Copy each line below as written, but skip the pictures.
** Opening EXERCISE INPUT block **
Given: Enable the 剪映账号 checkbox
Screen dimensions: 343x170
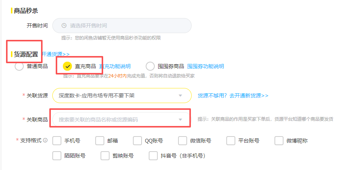Looking at the screenshot, I should click(x=105, y=156).
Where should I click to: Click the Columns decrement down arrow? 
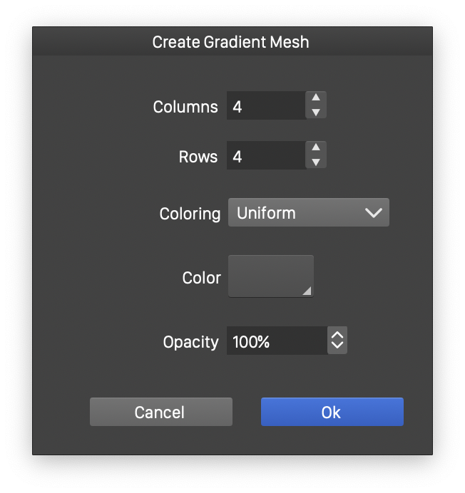coord(316,113)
** Closing EXERCISE INPUT block **
* [EXERCISE OUTPUT]:
Given: Enable the 剪映账号 checkbox
Screen dimensions: 343x170
Looking at the screenshot, I should click(x=105, y=156).
Where should I click to: Click the Columns decrement down arrow? 
coord(316,113)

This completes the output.